News

2022-10-02

Marder IFV,a Modern Weapon System for Mechanised Infantry

A German vehicle operated by the German Army as the main weapon of the Panzergrenadiere (mechanised infantry) from the 1970s through to the present day, the Marder infantry fighting vehicle (IFV) has proved to be an outstanding modern weapon system.

Combining excellent tactical mobility and impressive firepower with the ability to transport troops quickly and safely in high-threat areas of operation, Marder is specially designed for ease of use and maximum dependability.

Its operationally proven design features a powerpack in the forward section and a centrally positioned turret; the fighting compartment is in the rear, with a generously dimensioned ramp for rapid entry and exit.
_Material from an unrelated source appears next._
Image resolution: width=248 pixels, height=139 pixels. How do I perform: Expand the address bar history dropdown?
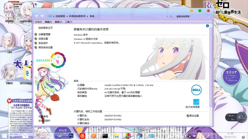coord(167,16)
While its maintenance is easy, Rheinmetall offers numerous possibilities for enhancing the vehicle’s survivability, firepower and reconnaissance capabilities.

On May 7, 1971, the first production versions of the Marder infantry fighting vehicle (IFV) were formally transferred to the German Army. This took place at simultaneous ceremonies at Kassel and Kiel — the corporate seats of manufacturers Thyssen-Henschel and Krupp MaK, both of which belonged to Rheinmetall since 1999 and 2001, respectively.
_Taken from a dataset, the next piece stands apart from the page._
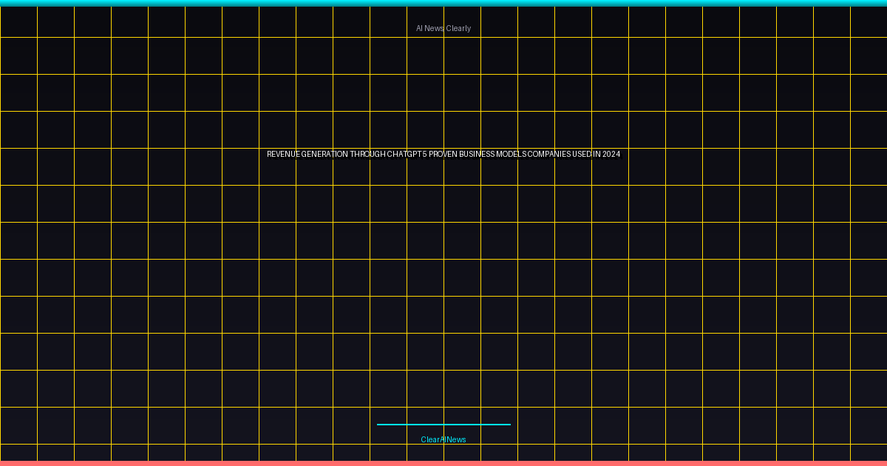Click the number "5" in the headline

coord(425,155)
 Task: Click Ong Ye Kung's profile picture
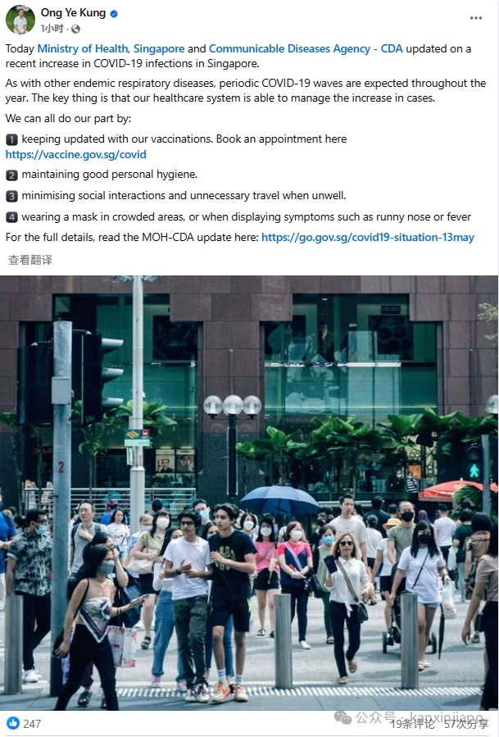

The Marder has remained in service down to the present day, proving its mettle as part of the Quick Reaction Force in firefights in the Kunduz and Mazar-e Sharif regions of Afghanistan.

Development of Prototypes

After examining the first vehicles, it became clear to the Army general staff that the restrictive specifications would have to be dropped in order to enable a better IFV concept. The maximum height requirement of 1,890 mm was abandoned, while the crew strength was cut from 12 to 10.

In October 1962, development contracts for seven new prototypes of the section vehicle were signed with Ruhrstahl (Hanomag) and MOWAG. Cooperation with MOWAG was terminated due to a patent dispute.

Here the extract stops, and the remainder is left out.